Limit core to ever store 1 transaction per source account

dmkozh commented 1 year ago

Background

Currently the Core implementation contains a pretty complex machinery built around maintaining multiple transactions per account, as long as their sequence numbers make a sequence starting from the ledger seqNum for that acount. This allows submitting multiple transactions to the Core in a short succession that most likely will be executed eventually (as long as fees are high enough or the ledger load is low). This also makes the Core implementation a fair bit more complex and results in a pretty tricky to interpret behavior (for example, it's not possible to 'kick out' your own transaction from the queue in case of traffic surge, which leads to a special sort of transaction rejections).

Problem

The current approach may not guarantee that the fee can be charged from the account at the transaction application time, as in order to do that, the Core would need to simulate all the effects of the transaction to make sure that the account balance is enough. So it is possible, for example, to send a payment of the whole account balance in one transaction and another transaction with arbitrary large fee. If both transactions are to be included in the ledger, then the second transaction will fail due to insufficient fee. However, it has to be flooded in order to be included into ledger in the first place.

This hasn't been much of on issue before, because all the transactions have a similar size. But with the upcoming Soroban launch, the current approach is unlikely to remain feasible. Soroban transactions may reach hundreds of kilboytes in size. Soroban works around such large transactions by introducing a 'bandwidth' fee dependent on the transaction size, However, due to the problem described above, it's possible to make the network flood very large transactions without actually paying any fees.

Also purely from the implementation standpoint, the Soroban transactions will likely need a separate transaction queue, so maintaining the already complicated logic would become even harder.

Solution

The most straightforward solution to the problem is to only allow storing and flooding one transaction per source account at any given time. Basically, every transaction that for which sequence number doesn't match the account sequence number stored in the ledger will be immediately rejected by the Core node.

Transition plan

This change may be staged in steps:

Introduce a core configuration parameter that allows to store only a single transaction per account, disabled by default
Enable the parameter on some validators to make sure there is no significant impact on the network behavior
Enable the parameter by default
Cleanup the Core code from the old logic

Only the first step has to happen before Soroban launch; other steps can be combined with it, although it is preferable to perform as many steps as possible before Soroban launch (as they don't require protocol upgrades)

Consequences

The described behavior change may affect the client systems (mainly Horizon), as we are moving all the batching capabilities out of Core.

Some clear way of communicating the transaction rejection reasons may need to be provided, although likely something existing can be reused (like TRY_AGAIN_LATER).

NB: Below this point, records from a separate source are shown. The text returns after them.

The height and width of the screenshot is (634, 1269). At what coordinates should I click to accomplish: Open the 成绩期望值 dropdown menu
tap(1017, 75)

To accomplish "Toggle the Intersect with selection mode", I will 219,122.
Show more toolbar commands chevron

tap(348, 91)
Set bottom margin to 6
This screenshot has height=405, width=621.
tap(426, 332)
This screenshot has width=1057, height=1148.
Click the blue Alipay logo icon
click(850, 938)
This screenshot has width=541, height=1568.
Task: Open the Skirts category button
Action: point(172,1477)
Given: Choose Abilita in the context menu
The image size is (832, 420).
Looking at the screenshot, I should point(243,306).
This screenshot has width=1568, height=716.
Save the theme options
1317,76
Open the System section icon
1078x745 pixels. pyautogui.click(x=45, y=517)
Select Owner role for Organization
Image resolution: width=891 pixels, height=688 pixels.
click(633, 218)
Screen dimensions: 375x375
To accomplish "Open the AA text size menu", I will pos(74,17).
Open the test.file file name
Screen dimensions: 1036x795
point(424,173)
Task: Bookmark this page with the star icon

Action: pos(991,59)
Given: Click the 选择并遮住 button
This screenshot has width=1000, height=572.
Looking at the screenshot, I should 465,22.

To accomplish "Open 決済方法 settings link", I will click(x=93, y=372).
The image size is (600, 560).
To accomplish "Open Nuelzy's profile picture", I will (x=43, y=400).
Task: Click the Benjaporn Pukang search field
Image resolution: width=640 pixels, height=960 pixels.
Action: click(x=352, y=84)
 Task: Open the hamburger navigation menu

mollykarcher commented 1 year ago

Overall, I would see this as a positive change. I'm hugely in favor of simplifying the contract between horizon and core, particularly around transaction submission failure states. And there has been a lot of confusion around this that has arisen with partners as of late, particularly around the bulk transaction submission/disbursement use cases. However, it definitely has the potential to negatively impact some (maybe many) downstream clients, and we would need to socialize it pretty well to existing customers submitting transactions in advance of actually making this change.

Any partners utilizing channel accounts should be unaffected, and this is the behavior that we want to encourage and espouse moving forward. But this practice been less publicized/adopted to date as we would like, making it likely that a lot of existing partners will not have such a setup, and therefore may be implicitly relying on multiple tx/account/ledger to achieve their current level of throughput.

Horizon also has an internal queue to assist in lining up account transactions in the right submission order based on sequence number, before submitting them to core. We'd want to remove that as part of this work as well, but I think these should both actually be able to be implemented/deployed independently; having a horizon queue would be silly/superfluous without the core queue, but it wouldn't necessarily break anything.

dmkozh commented 1 year ago

Horizon change definitely can wait and maybe even help making the transition easier for whoever relies on this. The main issue that core needs to solve is transaction flooding, which is much more expensive than just storing the transaction in memory would be. So staging the migration makes a lot of sense.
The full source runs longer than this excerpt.